== Your instructions ==
The finished copy should match every record exactly and contain no pictures.

== Entries provided ==
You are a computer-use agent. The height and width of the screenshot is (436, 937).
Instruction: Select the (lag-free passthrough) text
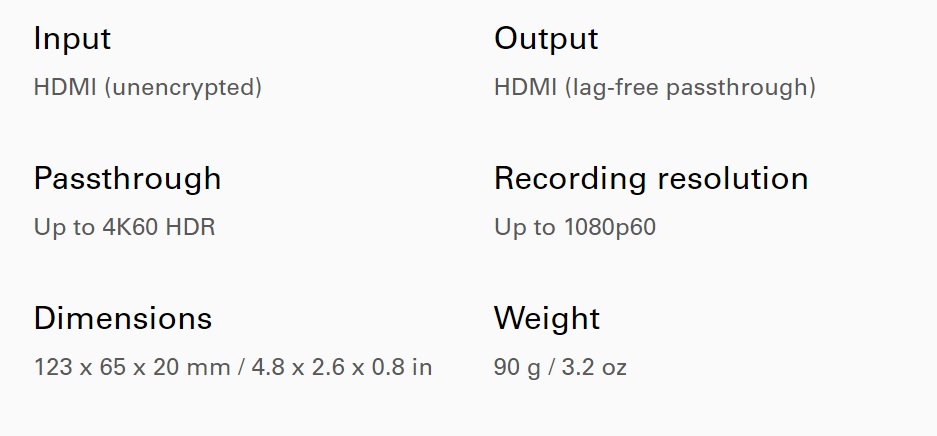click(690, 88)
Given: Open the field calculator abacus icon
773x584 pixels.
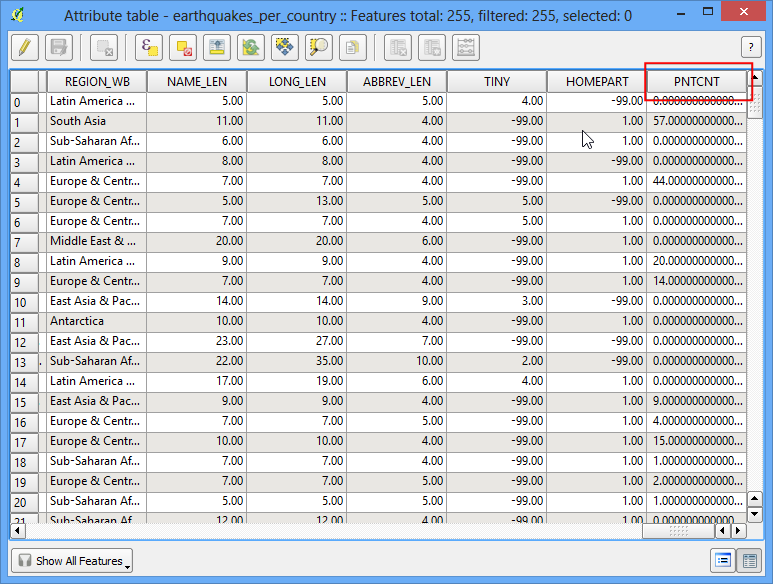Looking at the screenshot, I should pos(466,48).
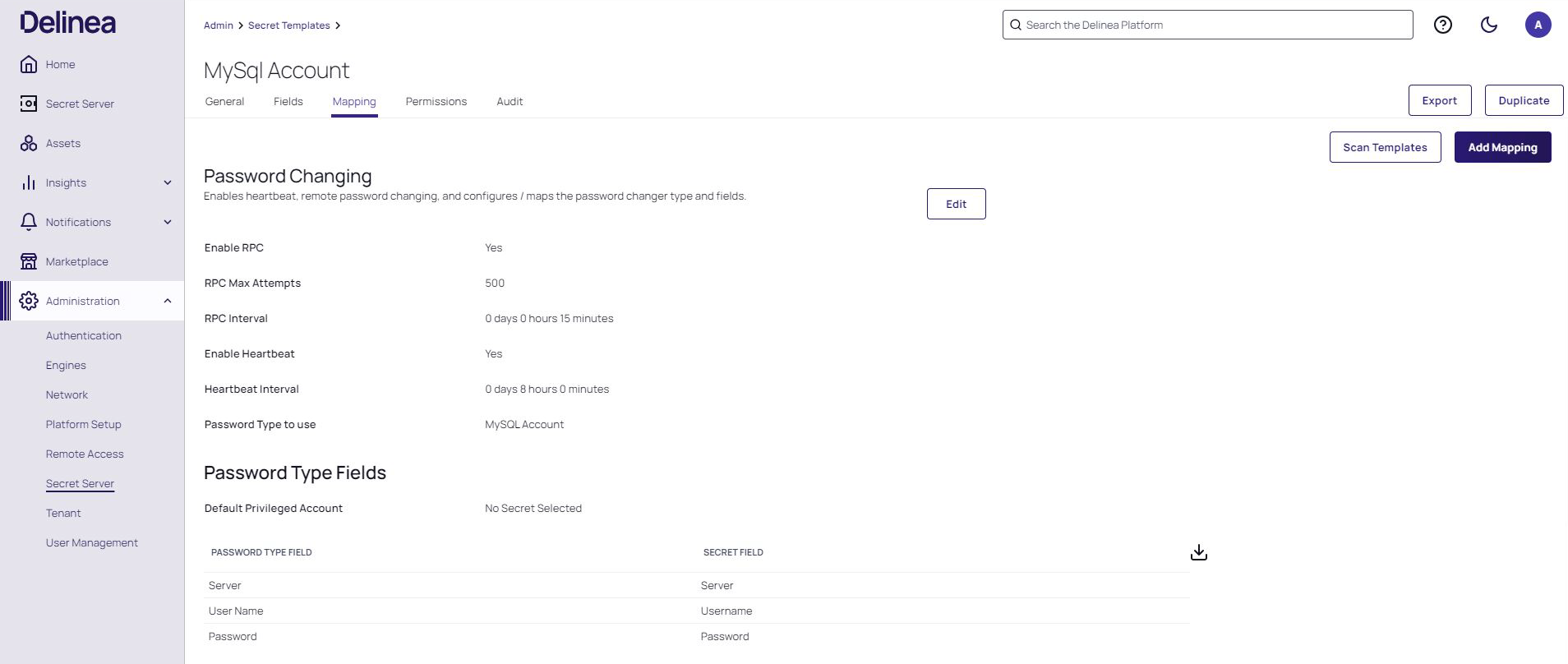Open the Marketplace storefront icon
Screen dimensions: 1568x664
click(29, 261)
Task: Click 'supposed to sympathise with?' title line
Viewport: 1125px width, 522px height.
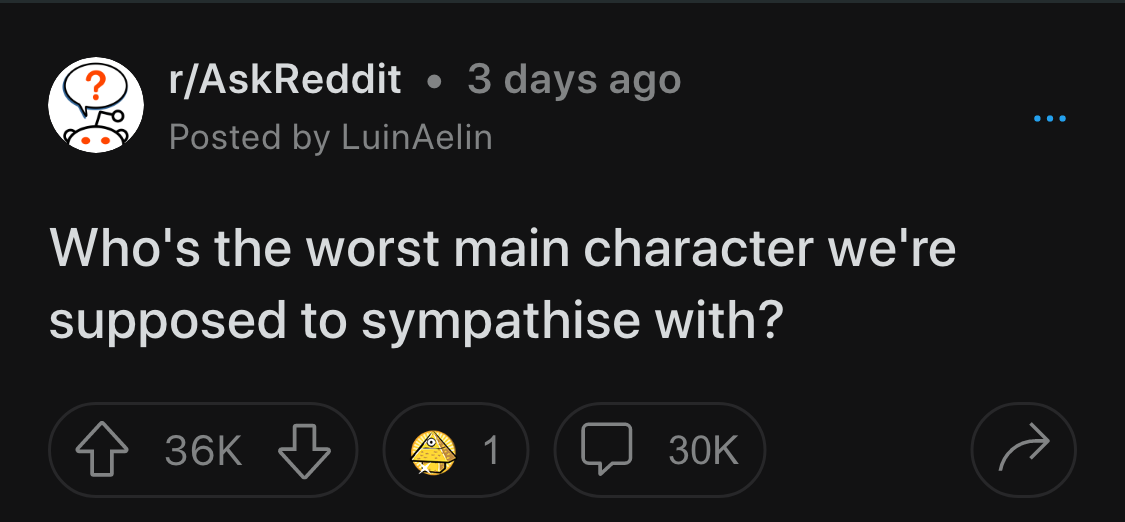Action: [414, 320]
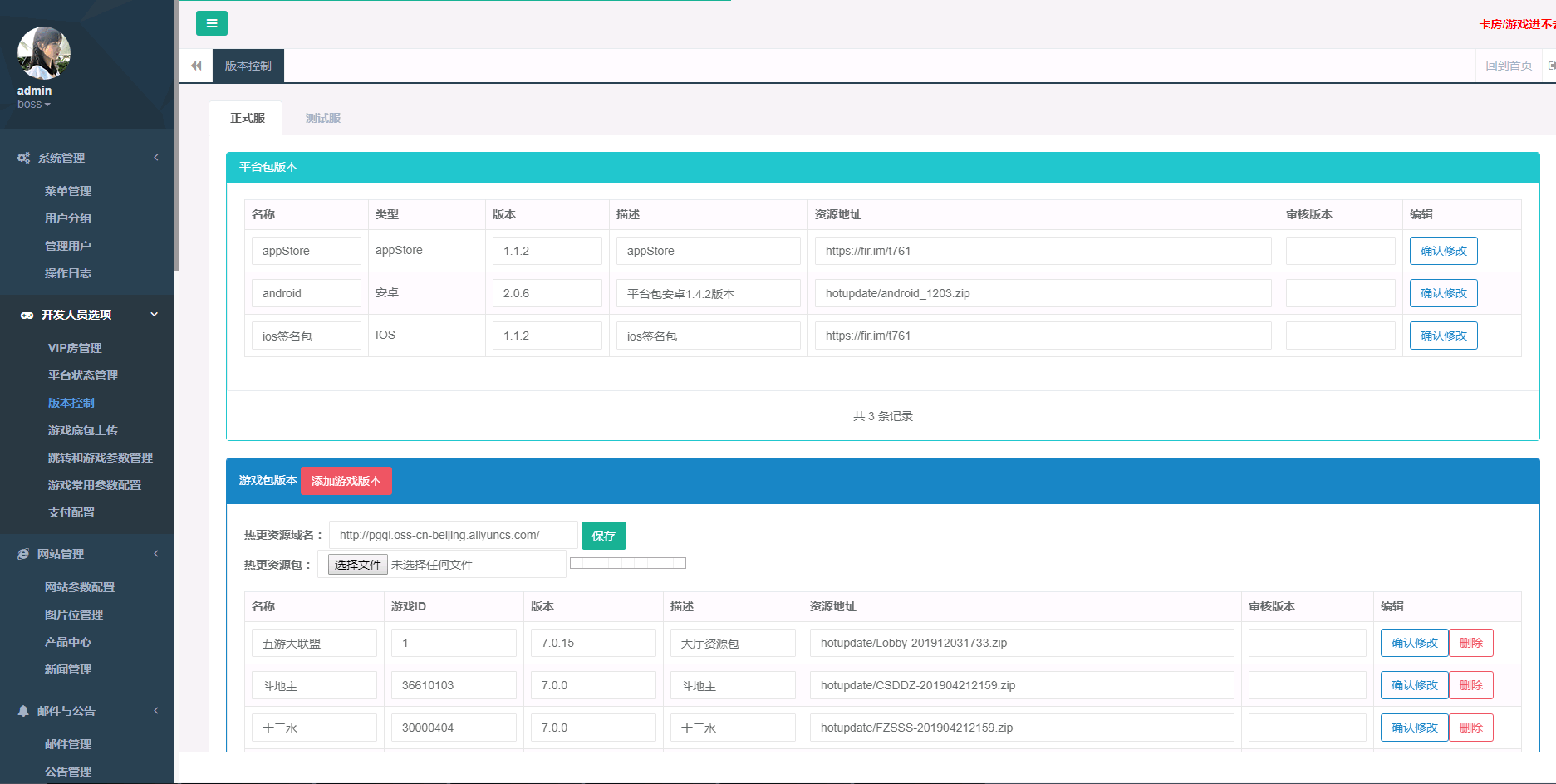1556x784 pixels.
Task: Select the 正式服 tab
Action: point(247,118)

== Task solution ==
You are a computer-use agent. The height and width of the screenshot is (436, 937).
Instruction: Select the (lag-free passthrough) text
click(690, 88)
Given: Open the field calculator abacus icon
773x584 pixels.
Looking at the screenshot, I should pos(466,48).
Open the Marketplace storefront icon
Screen dimensions: 1568x664
click(29, 261)
Task: Click 'supposed to sympathise with?' title line
Viewport: 1125px width, 522px height.
Action: [414, 320]
1556x784 pixels.
Task: Select the 正式服 tab
Action: point(247,118)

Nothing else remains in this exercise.